WHAT YOU WILL DO: Every record must be repeated precisely as it stands.

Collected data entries
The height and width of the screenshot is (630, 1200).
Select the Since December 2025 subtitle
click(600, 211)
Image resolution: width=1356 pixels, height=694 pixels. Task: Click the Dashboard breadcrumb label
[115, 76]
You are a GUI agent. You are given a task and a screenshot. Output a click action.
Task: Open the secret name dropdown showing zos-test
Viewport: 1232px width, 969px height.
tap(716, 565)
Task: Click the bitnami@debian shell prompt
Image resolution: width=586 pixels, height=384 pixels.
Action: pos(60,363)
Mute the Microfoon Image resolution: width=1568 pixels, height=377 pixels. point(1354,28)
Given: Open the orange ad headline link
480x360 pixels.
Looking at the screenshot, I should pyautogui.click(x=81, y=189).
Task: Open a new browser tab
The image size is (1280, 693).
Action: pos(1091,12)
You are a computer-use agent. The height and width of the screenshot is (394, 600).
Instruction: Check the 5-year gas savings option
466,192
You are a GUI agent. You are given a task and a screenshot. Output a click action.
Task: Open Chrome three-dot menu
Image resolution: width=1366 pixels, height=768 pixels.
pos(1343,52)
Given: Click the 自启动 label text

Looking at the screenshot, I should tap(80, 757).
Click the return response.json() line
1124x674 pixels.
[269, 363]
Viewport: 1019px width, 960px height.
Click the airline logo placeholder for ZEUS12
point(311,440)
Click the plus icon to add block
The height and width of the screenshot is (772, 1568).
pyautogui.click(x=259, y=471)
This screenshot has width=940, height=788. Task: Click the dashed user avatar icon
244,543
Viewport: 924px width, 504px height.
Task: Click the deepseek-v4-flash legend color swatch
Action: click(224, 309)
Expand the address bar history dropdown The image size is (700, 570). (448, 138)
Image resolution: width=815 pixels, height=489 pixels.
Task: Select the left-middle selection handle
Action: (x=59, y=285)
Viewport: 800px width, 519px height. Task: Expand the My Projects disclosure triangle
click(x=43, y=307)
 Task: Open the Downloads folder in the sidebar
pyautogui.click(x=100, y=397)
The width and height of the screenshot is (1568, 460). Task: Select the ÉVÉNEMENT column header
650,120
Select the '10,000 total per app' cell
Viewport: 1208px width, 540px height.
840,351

TASK RESPONSE:
The height and width of the screenshot is (630, 1200).
Select the Since December 2025 subtitle
click(600, 211)
Image resolution: width=1356 pixels, height=694 pixels. Task: Click the Dashboard breadcrumb label
[115, 76]
You are a GUI agent. You are given a task and a screenshot. Output a click action.
Task: Open the secret name dropdown showing zos-test
Viewport: 1232px width, 969px height.
tap(716, 565)
Task: Click the bitnami@debian shell prompt
Image resolution: width=586 pixels, height=384 pixels.
Action: pos(60,363)
Mute the Microfoon Image resolution: width=1568 pixels, height=377 pixels. point(1354,28)
Given: Open the orange ad headline link
480x360 pixels.
Looking at the screenshot, I should pyautogui.click(x=81, y=189).
Task: Open a new browser tab
The image size is (1280, 693).
Action: pos(1091,12)
You are a computer-use agent. The height and width of the screenshot is (394, 600).
Instruction: Check the 5-year gas savings option
466,192
You are a GUI agent. You are given a task and a screenshot. Output a click action.
Task: Open Chrome three-dot menu
Image resolution: width=1366 pixels, height=768 pixels.
pos(1343,52)
Given: Click the 自启动 label text

Looking at the screenshot, I should tap(80, 757).
Click the return response.json() line
1124x674 pixels.
[269, 363]
Viewport: 1019px width, 960px height.
Click the airline logo placeholder for ZEUS12
point(311,440)
Click the plus icon to add block
The height and width of the screenshot is (772, 1568).
pyautogui.click(x=259, y=471)
This screenshot has width=940, height=788. Task: Click the dashed user avatar icon
244,543
Viewport: 924px width, 504px height.
Task: Click the deepseek-v4-flash legend color swatch
Action: click(224, 309)
Expand the address bar history dropdown The image size is (700, 570). (448, 138)
Image resolution: width=815 pixels, height=489 pixels.
Task: Select the left-middle selection handle
Action: (x=59, y=285)
Viewport: 800px width, 519px height. Task: Expand the My Projects disclosure triangle
click(x=43, y=307)
 Task: Open the Downloads folder in the sidebar
pyautogui.click(x=100, y=397)
The width and height of the screenshot is (1568, 460). Task: Select the ÉVÉNEMENT column header
650,120
Select the '10,000 total per app' cell
Viewport: 1208px width, 540px height.
840,351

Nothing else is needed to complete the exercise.